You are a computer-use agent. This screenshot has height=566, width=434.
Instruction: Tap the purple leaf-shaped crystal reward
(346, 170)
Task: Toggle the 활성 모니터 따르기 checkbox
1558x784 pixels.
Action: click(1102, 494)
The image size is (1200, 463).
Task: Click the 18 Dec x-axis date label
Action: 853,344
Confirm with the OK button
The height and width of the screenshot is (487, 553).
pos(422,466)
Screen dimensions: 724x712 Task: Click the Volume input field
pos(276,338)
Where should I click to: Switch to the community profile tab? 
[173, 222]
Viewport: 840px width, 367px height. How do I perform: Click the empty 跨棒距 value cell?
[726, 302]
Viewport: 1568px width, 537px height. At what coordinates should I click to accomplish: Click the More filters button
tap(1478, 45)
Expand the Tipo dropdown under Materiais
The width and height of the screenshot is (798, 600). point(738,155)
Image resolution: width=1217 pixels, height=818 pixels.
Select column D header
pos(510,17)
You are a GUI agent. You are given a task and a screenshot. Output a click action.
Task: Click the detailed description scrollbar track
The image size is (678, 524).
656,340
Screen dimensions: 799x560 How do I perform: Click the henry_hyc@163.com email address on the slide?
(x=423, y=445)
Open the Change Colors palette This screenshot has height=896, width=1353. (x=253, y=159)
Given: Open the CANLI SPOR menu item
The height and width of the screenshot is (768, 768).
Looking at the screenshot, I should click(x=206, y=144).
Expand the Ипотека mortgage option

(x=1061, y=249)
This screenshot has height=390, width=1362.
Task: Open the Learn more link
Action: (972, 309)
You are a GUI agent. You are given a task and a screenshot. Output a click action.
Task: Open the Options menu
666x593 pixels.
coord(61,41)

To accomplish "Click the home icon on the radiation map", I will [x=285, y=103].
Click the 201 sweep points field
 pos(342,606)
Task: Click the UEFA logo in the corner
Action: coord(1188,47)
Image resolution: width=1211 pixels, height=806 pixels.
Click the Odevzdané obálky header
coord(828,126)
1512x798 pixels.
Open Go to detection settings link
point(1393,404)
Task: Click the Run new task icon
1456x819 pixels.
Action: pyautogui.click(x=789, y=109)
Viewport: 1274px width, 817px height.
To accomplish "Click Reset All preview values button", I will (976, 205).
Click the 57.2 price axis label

* **Work required**
Copy out the lines from the one containing "Confirm with the OK button" up to and including the one containing "pos(510,17)", keeping every character as it appears.

* **Full solution**
Confirm with the OK button
The height and width of the screenshot is (487, 553).
pos(422,466)
Screen dimensions: 724x712 Task: Click the Volume input field
pos(276,338)
Where should I click to: Switch to the community profile tab? 
[173, 222]
Viewport: 840px width, 367px height. How do I perform: Click the empty 跨棒距 value cell?
[726, 302]
Viewport: 1568px width, 537px height. At what coordinates should I click to accomplish: Click the More filters button
tap(1478, 45)
Expand the Tipo dropdown under Materiais
The width and height of the screenshot is (798, 600). point(738,155)
Image resolution: width=1217 pixels, height=818 pixels.
Select column D header
pos(510,17)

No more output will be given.